(Target pointing data)
========================================================================

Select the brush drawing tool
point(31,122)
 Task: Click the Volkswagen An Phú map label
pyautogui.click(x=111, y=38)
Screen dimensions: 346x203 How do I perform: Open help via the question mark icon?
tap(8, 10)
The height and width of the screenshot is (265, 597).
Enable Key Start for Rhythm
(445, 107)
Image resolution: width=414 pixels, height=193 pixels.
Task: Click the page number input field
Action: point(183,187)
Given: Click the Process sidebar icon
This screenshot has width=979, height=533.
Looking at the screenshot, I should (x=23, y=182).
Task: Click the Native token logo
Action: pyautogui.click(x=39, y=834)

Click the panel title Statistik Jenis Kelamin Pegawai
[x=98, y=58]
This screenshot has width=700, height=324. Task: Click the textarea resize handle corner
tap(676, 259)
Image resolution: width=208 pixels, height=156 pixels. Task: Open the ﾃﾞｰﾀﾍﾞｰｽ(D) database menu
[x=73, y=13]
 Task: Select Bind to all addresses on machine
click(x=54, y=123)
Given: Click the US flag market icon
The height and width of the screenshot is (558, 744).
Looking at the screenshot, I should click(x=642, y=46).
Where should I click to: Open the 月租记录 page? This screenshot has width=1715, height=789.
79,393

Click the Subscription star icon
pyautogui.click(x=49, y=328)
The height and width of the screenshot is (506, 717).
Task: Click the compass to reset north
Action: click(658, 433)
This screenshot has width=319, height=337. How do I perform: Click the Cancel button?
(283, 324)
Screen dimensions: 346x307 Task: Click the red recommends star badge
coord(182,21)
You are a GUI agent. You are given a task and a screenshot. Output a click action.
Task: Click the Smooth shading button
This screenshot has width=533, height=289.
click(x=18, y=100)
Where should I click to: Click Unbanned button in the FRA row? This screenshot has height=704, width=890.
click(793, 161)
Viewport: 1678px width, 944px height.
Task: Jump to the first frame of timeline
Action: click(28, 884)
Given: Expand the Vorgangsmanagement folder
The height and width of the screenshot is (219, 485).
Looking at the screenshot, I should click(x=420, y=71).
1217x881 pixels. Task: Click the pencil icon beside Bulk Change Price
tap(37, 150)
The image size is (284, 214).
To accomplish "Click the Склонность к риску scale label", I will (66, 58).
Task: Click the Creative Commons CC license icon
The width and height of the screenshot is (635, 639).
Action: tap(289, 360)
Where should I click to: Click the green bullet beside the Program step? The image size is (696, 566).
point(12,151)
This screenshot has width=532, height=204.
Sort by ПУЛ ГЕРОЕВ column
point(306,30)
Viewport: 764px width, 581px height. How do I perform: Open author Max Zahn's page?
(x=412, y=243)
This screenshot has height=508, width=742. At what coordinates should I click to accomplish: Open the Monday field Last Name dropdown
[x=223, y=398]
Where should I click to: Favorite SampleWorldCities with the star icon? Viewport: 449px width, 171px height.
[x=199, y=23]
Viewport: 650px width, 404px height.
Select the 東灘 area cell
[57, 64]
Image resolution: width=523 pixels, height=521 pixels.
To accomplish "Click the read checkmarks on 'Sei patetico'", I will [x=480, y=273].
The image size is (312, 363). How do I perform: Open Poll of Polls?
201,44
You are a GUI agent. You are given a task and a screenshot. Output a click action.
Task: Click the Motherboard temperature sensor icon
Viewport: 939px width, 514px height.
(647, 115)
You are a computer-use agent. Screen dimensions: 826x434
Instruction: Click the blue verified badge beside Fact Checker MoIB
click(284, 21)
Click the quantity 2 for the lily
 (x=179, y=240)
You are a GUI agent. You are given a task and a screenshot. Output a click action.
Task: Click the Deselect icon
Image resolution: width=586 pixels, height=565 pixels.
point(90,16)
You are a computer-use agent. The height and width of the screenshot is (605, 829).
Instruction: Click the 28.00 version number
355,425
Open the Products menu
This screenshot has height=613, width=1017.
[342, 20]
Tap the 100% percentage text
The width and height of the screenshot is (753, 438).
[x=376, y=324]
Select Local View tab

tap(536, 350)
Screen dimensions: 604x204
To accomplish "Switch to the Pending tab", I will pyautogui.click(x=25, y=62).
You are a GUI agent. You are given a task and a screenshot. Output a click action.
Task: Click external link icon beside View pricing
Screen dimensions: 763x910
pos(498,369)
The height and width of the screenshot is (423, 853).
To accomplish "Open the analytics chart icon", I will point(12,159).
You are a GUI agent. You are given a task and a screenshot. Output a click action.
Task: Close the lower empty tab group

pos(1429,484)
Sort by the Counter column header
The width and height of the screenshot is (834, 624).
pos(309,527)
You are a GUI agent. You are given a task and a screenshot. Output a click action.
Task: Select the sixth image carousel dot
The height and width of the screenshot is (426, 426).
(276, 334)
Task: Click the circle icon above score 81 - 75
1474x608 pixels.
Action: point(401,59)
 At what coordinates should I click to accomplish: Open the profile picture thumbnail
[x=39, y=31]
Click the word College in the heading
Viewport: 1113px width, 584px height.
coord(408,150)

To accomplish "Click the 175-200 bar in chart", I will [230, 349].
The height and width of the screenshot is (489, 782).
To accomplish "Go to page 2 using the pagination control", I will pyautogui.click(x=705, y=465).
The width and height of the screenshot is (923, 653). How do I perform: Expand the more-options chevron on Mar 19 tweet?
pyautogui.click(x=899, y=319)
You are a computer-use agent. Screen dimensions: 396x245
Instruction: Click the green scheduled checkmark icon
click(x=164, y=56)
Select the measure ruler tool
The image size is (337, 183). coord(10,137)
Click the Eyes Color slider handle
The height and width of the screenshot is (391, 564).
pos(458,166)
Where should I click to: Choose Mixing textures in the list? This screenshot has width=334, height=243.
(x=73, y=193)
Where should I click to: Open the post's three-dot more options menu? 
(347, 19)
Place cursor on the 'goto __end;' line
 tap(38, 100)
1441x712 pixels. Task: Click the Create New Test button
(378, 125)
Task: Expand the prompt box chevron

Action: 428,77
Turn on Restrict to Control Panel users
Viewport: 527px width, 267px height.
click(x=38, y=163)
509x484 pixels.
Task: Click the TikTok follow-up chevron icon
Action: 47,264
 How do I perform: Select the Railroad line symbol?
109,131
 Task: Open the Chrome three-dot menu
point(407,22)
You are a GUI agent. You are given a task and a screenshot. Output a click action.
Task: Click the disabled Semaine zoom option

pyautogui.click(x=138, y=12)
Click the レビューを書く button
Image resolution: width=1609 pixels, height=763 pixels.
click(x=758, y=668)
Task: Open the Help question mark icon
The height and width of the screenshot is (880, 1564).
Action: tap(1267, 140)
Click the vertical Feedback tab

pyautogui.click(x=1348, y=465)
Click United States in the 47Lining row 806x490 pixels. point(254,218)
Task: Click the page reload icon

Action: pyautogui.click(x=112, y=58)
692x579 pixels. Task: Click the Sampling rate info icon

========================================================================

*Exercise objective*: Convert the records above into a JSON list of strings with one string per line, skipping blank lines.

*Result of the task*:
[
  "Select the brush drawing tool",
  "point(31,122)",
  " Task: Click the Volkswagen An Phú map label",
  "pyautogui.click(x=111, y=38)",
  "Screen dimensions: 346x203 How do I perform: Open help via the question mark icon?",
  "tap(8, 10)",
  "The height and width of the screenshot is (265, 597).",
  "Enable Key Start for Rhythm",
  "(445, 107)",
  "Image resolution: width=414 pixels, height=193 pixels.",
  "Task: Click the page number input field",
  "Action: point(183,187)",
  "Given: Click the Process sidebar icon",
  "This screenshot has width=979, height=533.",
  "Looking at the screenshot, I should (x=23, y=182).",
  "Task: Click the Native token logo",
  "Action: pyautogui.click(x=39, y=834)",
  "Click the panel title Statistik Jenis Kelamin Pegawai",
  "[x=98, y=58]",
  "This screenshot has width=700, height=324. Task: Click the textarea resize handle corner",
  "tap(676, 259)",
  "Image resolution: width=208 pixels, height=156 pixels. Task: Open the ﾃﾞｰﾀﾍﾞｰｽ(D) database menu",
  "[x=73, y=13]",
  " Task: Select Bind to all addresses on machine",
  "click(x=54, y=123)",
  "Given: Click the US flag market icon",
  "The height and width of the screenshot is (558, 744).",
  "Looking at the screenshot, I should click(x=642, y=46).",
  "Where should I click to: Open the 月租记录 page? This screenshot has width=1715, height=789.",
  "79,393",
  "Click the Subscription star icon",
  "pyautogui.click(x=49, y=328)",
  "The height and width of the screenshot is (506, 717).",
  "Task: Click the compass to reset north",
  "Action: click(658, 433)",
  "This screenshot has width=319, height=337. How do I perform: Click the Cancel button?",
  "(283, 324)",
  "Screen dimensions: 346x307 Task: Click the red recommends star badge",
  "coord(182,21)",
  "You are a GUI agent. You are given a task and a screenshot. Output a click action.",
  "Task: Click the Smooth shading button",
  "This screenshot has width=533, height=289.",
  "click(x=18, y=100)",
  "Where should I click to: Click Unbanned button in the FRA row? This screenshot has height=704, width=890.",
  "click(793, 161)",
  "Viewport: 1678px width, 944px height.",
  "Task: Jump to the first frame of timeline",
  "Action: click(28, 884)",
  "Given: Expand the Vorgangsmanagement folder",
  "The height and width of the screenshot is (219, 485).",
  "Looking at the screenshot, I should click(x=420, y=71).",
  "1217x881 pixels. Task: Click the pencil icon beside Bulk Change Price",
  "tap(37, 150)",
  "The image size is (284, 214).",
  "To accomplish \"Click the Склонность к риску scale label\", I will (66, 58).",
  "Task: Click the Creative Commons CC license icon",
  "The width and height of the screenshot is (635, 639).",
  "Action: tap(289, 360)",
  "Where should I click to: Click the green bullet beside the Program step? The image size is (696, 566).",
  "point(12,151)",
  "This screenshot has width=532, height=204.",
  "Sort by ПУЛ ГЕРОЕВ column",
  "point(306,30)",
  "Viewport: 764px width, 581px height. How do I perform: Open author Max Zahn's page?",
  "(x=412, y=243)",
  "This screenshot has height=508, width=742. At what coordinates should I click to accomplish: Open the Monday field Last Name dropdown",
  "[x=223, y=398]",
  "Where should I click to: Favorite SampleWorldCities with the star icon? Viewport: 449px width, 171px height.",
  "[x=199, y=23]",
  "Viewport: 650px width, 404px height.",
  "Select the 東灘 area cell",
  "[57, 64]",
  "Image resolution: width=523 pixels, height=521 pixels.",
  "To accomplish \"Click the read checkmarks on 'Sei patetico'\", I will [x=480, y=273].",
  "The image size is (312, 363). How do I perform: Open Poll of Polls?",
  "201,44",
  "You are a GUI agent. You are given a task and a screenshot. Output a click action.",
  "Task: Click the Motherboard temperature sensor icon",
  "Viewport: 939px width, 514px height.",
  "(647, 115)",
  "You are a computer-use agent. Screen dimensions: 826x434",
  "Instruction: Click the blue verified badge beside Fact Checker MoIB",
  "click(284, 21)",
  "Click the quantity 2 for the lily",
  " (x=179, y=240)",
  "You are a GUI agent. You are given a task and a screenshot. Output a click action.",
  "Task: Click the Deselect icon",
  "Image resolution: width=586 pixels, height=565 pixels.",
  "point(90,16)",
  "You are a computer-use agent. The height and width of the screenshot is (605, 829).",
  "Instruction: Click the 28.00 version number",
  "355,425",
  "Open the Products menu",
  "This screenshot has height=613, width=1017.",
  "[342, 20]",
  "Tap the 100% percentage text",
  "The width and height of the screenshot is (753, 438).",
  "[x=376, y=324]",
  "Select Local View tab",
  "tap(536, 350)",
  "Screen dimensions: 604x204",
  "To accomplish \"Switch to the Pending tab\", I will pyautogui.click(x=25, y=62).",
  "You are a GUI agent. You are given a task and a screenshot. Output a click action.",
  "Task: Click external link icon beside View pricing",
  "Screen dimensions: 763x910",
  "pos(498,369)",
  "The height and width of the screenshot is (423, 853).",
  "To accomplish \"Open the analytics chart icon\", I will point(12,159).",
  "You are a GUI agent. You are given a task and a screenshot. Output a click action.",
  "Task: Close the lower empty tab group",
  "pos(1429,484)",
  "Sort by the Counter column header",
  "The width and height of the screenshot is (834, 624).",
  "pos(309,527)",
  "You are a GUI agent. You are given a task and a screenshot. Output a click action.",
  "Task: Select the sixth image carousel dot",
  "The height and width of the screenshot is (426, 426).",
  "(276, 334)",
  "Task: Click the circle icon above score 81 - 75",
  "1474x608 pixels.",
  "Action: point(401,59)",
  " At what coordinates should I click to accomplish: Open the profile picture thumbnail",
  "[x=39, y=31]",
  "Click the word College in the heading",
  "Viewport: 1113px width, 584px height.",
  "coord(408,150)",
  "To accomplish \"Click the 175-200 bar in chart\", I will [230, 349].",
  "The height and width of the screenshot is (489, 782).",
  "To accomplish \"Go to page 2 using the pagination control\", I will pyautogui.click(x=705, y=465).",
  "The width and height of the screenshot is (923, 653). How do I perform: Expand the more-options chevron on Mar 19 tweet?",
  "pyautogui.click(x=899, y=319)",
  "You are a computer-use agent. Screen dimensions: 396x245",
  "Instruction: Click the green scheduled checkmark icon",
  "click(x=164, y=56)",
  "Select the measure ruler tool",
  "The image size is (337, 183). coord(10,137)",
  "Click the Eyes Color slider handle",
  "The height and width of the screenshot is (391, 564).",
  "pos(458,166)",
  "Where should I click to: Choose Mixing textures in the list? This screenshot has width=334, height=243.",
  "(x=73, y=193)",
  "Where should I click to: Open the post's three-dot more options menu? ",
  "(347, 19)",
  "Place cursor on the 'goto __end;' line",
  " tap(38, 100)",
  "1441x712 pixels. Task: Click the Create New Test button",
  "(378, 125)",
  "Task: Expand the prompt box chevron",
  "Action: 428,77",
  "Turn on Restrict to Control Panel users",
  "Viewport: 527px width, 267px height.",
  "click(x=38, y=163)",
  "509x484 pixels.",
  "Task: Click the TikTok follow-up chevron icon",
  "Action: 47,264",
  " How do I perform: Select the Railroad line symbol?",
  "109,131",
  " Task: Open the Chrome three-dot menu",
  "point(407,22)",
  "You are a GUI agent. You are given a task and a screenshot. Output a click action.",
  "Task: Click the disabled Semaine zoom option",
  "pyautogui.click(x=138, y=12)",
  "Click the レビューを書く button",
  "Image resolution: width=1609 pixels, height=763 pixels.",
  "click(x=758, y=668)",
  "Task: Open the Help question mark icon",
  "The height and width of the screenshot is (880, 1564).",
  "Action: tap(1267, 140)",
  "Click the vertical Feedback tab",
  "pyautogui.click(x=1348, y=465)",
  "Click United States in the 47Lining row 806x490 pixels. point(254,218)",
  "Task: Click the page reload icon",
  "Action: pyautogui.click(x=112, y=58)",
  "692x579 pixels. Task: Click the Sampling rate info icon"
]